Medline ® Abstracts for References 11,22
of 'Chemotherapy-induced alopecia'
Immune-related alopecia (areata and universalis) in cancer patients receiving immune checkpoint inhibitors.
Zarbo A, Belum VR, Sibaud V, Oudard S, Postow MA, Hsieh JJ, Motzer RJ, Busam KJ, Lacouture ME
Br J Dermatol. 2016;
Cytotoxic T-lymphocyte-associated protein-4, programmed cell death protein and programmed cell death protein ligand 1 monoclonal antibodies (immune checkpoint inhibitors), are used to treat various malignancies. Their mechanism of action involves the inhibition of negative regulators of immune activation, resulting in immune-related adverse events (irAEs) including endocrinopathies, pneumonitis, colitis, hepatitis and dermatological events. Dermatological irAEs include maculopapular rash, pruritus, vitiligo, blistering disorders, mucocutaneous lichenoid eruptions, rosacea and the exacerbation of psoriasis. Alopecia secondary to immune checkpoint inhibitors has been reported in 1·0-2·0% of treated patients. Our objective is to characterize for the first time the clinicopathology of patients with alopecia areata (AA) secondary to immune checkpoint inhibitors, including the first report of anti-PD-L1 therapy-induced AA, and review of the literature. Four cases of patients who developed partial or complete alopecia during treatment with immune checkpoint inhibitors for underlying cancer were identified from our clinics. Methods include the review of the history and clinicopathologic features. Three patients (75%) had AA and one had universalis. Two patients had a resolution after topical, oral or intralesional therapies and one had a resolution after immunotherapy was discontinued; all regrown hair exhibited poliosis. One of the four patients had coincident onychodystrophy. This report describes a series of four patients who developed partial or complete alopecia (i.e. areata and universalis) during treatment with immune checkpoint inhibitor therapies for cancer. The recognition and management of hair-related irAEs are important for pretherapy counselling and interventions that contribute to maintaining optimal health-related quality of life in patients.

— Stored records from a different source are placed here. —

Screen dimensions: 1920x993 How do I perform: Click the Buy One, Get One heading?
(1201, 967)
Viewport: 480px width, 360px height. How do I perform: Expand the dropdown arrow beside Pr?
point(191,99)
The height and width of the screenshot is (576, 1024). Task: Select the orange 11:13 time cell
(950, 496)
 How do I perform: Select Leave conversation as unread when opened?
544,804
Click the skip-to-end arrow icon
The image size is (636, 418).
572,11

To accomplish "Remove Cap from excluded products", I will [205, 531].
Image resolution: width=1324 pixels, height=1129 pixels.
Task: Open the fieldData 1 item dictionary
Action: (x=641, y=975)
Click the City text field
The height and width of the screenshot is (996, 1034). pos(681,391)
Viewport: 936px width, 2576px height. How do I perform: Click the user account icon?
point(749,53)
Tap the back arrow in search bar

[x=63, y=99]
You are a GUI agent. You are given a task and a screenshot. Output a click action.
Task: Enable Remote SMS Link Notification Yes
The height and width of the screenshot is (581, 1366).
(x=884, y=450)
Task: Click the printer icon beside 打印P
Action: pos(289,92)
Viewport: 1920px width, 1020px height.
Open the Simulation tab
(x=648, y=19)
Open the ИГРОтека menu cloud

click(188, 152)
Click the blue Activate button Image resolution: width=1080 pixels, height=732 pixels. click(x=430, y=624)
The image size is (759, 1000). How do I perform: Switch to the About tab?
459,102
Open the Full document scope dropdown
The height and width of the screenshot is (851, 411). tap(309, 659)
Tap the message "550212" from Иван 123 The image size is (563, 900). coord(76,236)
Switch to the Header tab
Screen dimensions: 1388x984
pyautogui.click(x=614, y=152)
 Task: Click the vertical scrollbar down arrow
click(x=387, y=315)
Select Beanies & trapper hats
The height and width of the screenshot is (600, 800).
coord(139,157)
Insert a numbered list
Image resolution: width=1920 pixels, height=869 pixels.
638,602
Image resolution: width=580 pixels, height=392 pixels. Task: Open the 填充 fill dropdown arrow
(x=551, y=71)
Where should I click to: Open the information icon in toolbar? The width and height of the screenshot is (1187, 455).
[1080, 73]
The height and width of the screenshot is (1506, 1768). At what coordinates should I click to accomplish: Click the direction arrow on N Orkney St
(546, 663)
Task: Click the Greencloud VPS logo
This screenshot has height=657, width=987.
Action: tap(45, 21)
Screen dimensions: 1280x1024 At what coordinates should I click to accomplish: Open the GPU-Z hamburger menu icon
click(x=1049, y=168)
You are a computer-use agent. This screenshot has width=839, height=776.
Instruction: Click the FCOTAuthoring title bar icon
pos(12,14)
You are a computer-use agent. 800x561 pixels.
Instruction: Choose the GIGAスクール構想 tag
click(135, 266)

Department of Dermatology and Transitional Year Program, Henry Ford Hospital, Detroit, MI, 48202, U.S.A.
Alopecia in patients treated with molecularly targeted anticancer therapies.
Belum VR, Marulanda K, Ensslin C, Gorcey L, Parikh T, Wu S, Busam KJ, Gerber PA, Lacouture ME
Ann Oncol. 2015;26(12):2496. Epub 2015 Sep 19.
BACKGROUND: The introduction of molecularly targeted anticancer therapies presents new challenges, among which dermatologic adverse events are noteworthy. Alopecia in particular is frequently reported, but the true incidence is not known.
PATIENTS AND METHODS: We sought to ascertain the incidence and risk of developing alopecia during treatment with approved inhibitors of oncogenic pathways and molecules [anaplastic lymphoma kinase, breakpoint cluster region-abelson, B-rapidly accelerated fibrosarcoma, Bruton's tyrosine kinase, cytotoxic T-lymphocyte antigen-4, epidermal growth factor receptor, human epidermal growth factor receptor-2, Janus kinase, MAPK/ERK (extracellular signal-regulated kinase) Kinase, mammalian target of rapamycin, smoothened, vascular endothelial growth factor, vascular endothelial growth factor receptor, platelet derived growth factor receptor; proteasomes; CD20, CD30, CD52]. Electronic database (PubMed, Web of Science) and ASCO meeting abstract searches were conducted to identify clinical trials reporting alopecia. Meta-analysis was conducted utilizing fixed- or random-effects models.
RESULTS: The calculated overall incidence of all-grade alopecia was 14.7% [95% confidence interval (CI) 12.6% to 17.2%]-lowest with bortezomib, 2.2% (95% CI 0.4% to 10.9%), and highest with vismodegib, 56.9% (95% CI 50.5% to 63.1%). There was an increased risk of all-grade alopecia [relative risk (RR), 7.9 (95% CI 6.2-10.09, P≤0.01)]compared with placebo, but when compared with chemotherapy, the risk was lower [RR, 0.32 (95% CI 0.2-0.55, P≤0.01)].
CONCLUSIONS: Targeted therapies are associated with an increased risk of alopecia.
Dermatology Service, Memorial Sloan Kettering Cancer Center, New York.